Click here to pre-order this novella
And find more info here, via This Is Horror

Malerman’s latest follows-up 2014’s stark, nerve-shredding Bird Box, which had a simple yet brilliant narrative scheme forcing its protagonists to keep their eyes blindfolded or risk uncanny madness. Not to spoil anything, but while some can argue Bird Box being “post-apocalyptic,” it’s just as easy to deny those postulations with the mere fact that no one in this book can ever see the outside world again, unless they have an utter death wish. Bird Box was nominated for 2014’s Bram Stoker Award and won the This Is Horror award.

Now we dive in to A House at the Bottom of a Lake, part of This Is Horror’s annual Halloween’s Day Novella series. You can pre-order it here: 

Whereas Bird Box kept us mostly indoors with a strategic utilization of the “it’s scarier if you don’t see it” approach, House/Lake is entirely outdoors and draws a curtain of creepiness across the idylls of nature, trees, grass, shorelines, mountains, and yes, water…

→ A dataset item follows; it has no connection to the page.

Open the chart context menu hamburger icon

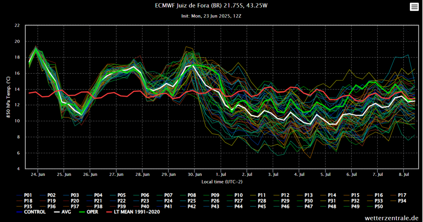(x=414, y=6)
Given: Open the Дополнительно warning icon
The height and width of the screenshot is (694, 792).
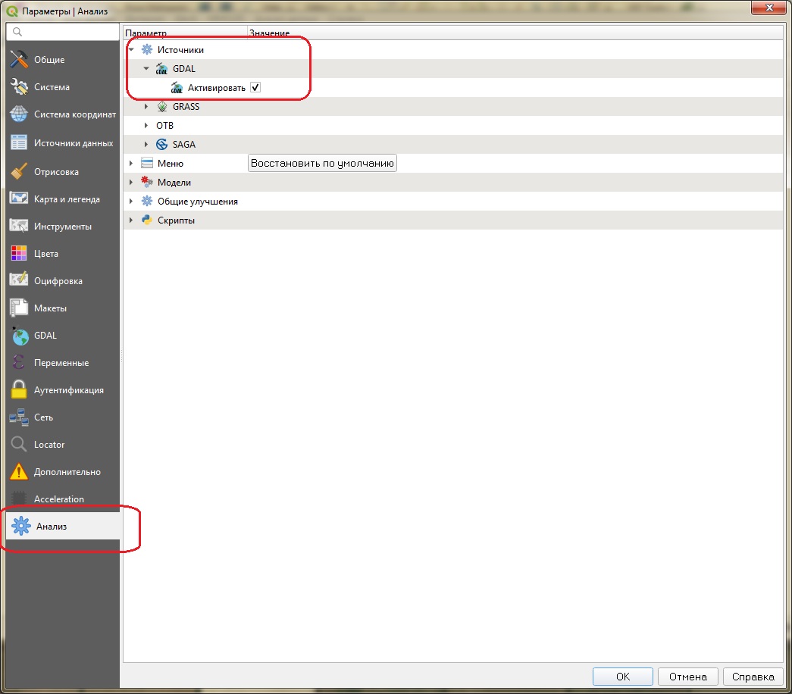Looking at the screenshot, I should tap(19, 472).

James and Amelia are two painfully relatable 17-year-olds out on their first day, quaking with awkwardness and self-consciousness. Dinner and a movie would be too cliché, so why not borrow a canoe and take in the majesty of those two nearby lakes? Wait…when a mysterious canal appears to lead to a smaller third lake, the pair of would-be lovebirds spontaneously decide to say “yes” to everything… Sure, let’s scrape up James’ Uncle’s canoe by navigating a treacherously narrow tunnel, let’s go over and observe that strange road along the shore, let’s row over to that part of the lake and see if….WAIT… What is THAT? Down there? In the murky water? A roof? Windows? A Door? A porch, a pathway…shutters… IT’S A HOUSE! Yes. At the bottom of a lake… Should we investigate it, they ask? YES.

The pair’s unconventional courtship finds them bonding over a mantra of not asking how or why… As if that would deter them from exploring any further… But just because a house is under the water doesn’t mean it, also, can’t be just as haunted as its terrestrial counterparts. James and Amelia get some scuba gear to swim inside and explore this fully furnished house only to find… Oh, god, you don’t even want to know…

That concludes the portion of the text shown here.